Science and origins
Religion and origins
In Six Days
Why 50 Scientists Choose
to Believe in Creation
First published in In Six Days
Angela Meyer, horticulture science
Dr. Meyer is a former research scientist at Hort Research, Mount Albert Research Centre in New Zealand. She holds a B.S. in botany from the University of Auckland, an M.S. with first class honors in botany from the University of Auckland and a Ph.D. in horticultural science from the University of Sydney. Dr. Meyer (née Snowball) has published 11 refereed papers in the area of seasonal effects on fruit production and in 1994 was awarded the New Zealand Science and Technology bronze medal for excellence in kiwi fruit research and service to science.
There are several reasons I believe in the biblical account of creation.
Firstly, I believe the Bible to be the Word of God, accurate and truthful in all that it says. It has been tested and found to be true in history, archaeology and fulfilled prophecy. As we continue to test it in areas of science, I believe we will find it to be true there, also. I believe we can accept the Bible’s authority in the account of the origin of life.
Secondly, I believe the biblical account of creation because it is the best explanation for the complexity of life. I have never seen any evidence for evolution. All that I see around me in nature points to a divine designer.
In my own field of research, the control of flowering in crop plants, I see a wonderful precision demonstrated. The internal processes which govern flowering in each species are complex, interrelated and designed to produce the best outcome for the individual plant, in terms of numbers, position and quality of flowers and, therefore, fruit load.

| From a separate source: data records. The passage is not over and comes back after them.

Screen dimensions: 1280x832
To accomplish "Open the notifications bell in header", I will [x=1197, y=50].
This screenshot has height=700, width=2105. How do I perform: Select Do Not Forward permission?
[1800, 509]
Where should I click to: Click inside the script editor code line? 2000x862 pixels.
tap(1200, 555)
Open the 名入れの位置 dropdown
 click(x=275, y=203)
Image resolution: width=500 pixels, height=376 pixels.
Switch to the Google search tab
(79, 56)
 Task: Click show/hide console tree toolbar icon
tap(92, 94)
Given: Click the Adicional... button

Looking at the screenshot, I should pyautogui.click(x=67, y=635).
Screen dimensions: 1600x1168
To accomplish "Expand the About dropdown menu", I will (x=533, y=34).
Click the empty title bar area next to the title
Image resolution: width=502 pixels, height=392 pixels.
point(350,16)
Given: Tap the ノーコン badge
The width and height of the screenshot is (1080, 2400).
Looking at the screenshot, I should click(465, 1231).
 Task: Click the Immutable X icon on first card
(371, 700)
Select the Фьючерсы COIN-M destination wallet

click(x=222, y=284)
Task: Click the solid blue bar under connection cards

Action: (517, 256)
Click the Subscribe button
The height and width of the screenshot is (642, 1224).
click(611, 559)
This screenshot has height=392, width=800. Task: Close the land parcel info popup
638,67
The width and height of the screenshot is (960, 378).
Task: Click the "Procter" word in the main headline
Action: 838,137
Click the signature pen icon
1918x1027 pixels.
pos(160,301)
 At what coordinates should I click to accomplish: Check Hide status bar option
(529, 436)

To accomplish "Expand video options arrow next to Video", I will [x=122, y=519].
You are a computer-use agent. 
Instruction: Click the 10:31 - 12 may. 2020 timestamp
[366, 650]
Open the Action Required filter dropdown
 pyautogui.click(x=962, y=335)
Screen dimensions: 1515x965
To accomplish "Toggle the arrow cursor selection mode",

Controlling factors, such as temperature, day length, light quality and various hormones, act upon the flowering process to different degrees, depending on the species, plant age, position, growing conditions and season. The whole system is not at all well understood by us mere humans—although we attempt to modify and maximize the system to our benefit in horticulture. This is all so complex and so interdependent that these systems cannot have come about gradually by chance. All plant life systems must have been complete and operative at the same moment in time—on Day 3. It is also significant that for pollination and seed distribution, many plant species need animals which were created on Day 5 and 6. A thousand-year gap between the days would not provide for the survival of many plants.
In addition, the extravagance of shape variation, color and patterns of flowers is a clear expression of a divine artist. Evolutionary processes would most likely produce a much more restricted, conservative and utilitarian display (if evolutionary processes were, in fact, possible).
Here I see the wisdom, greatness and power of our Creator God displayed.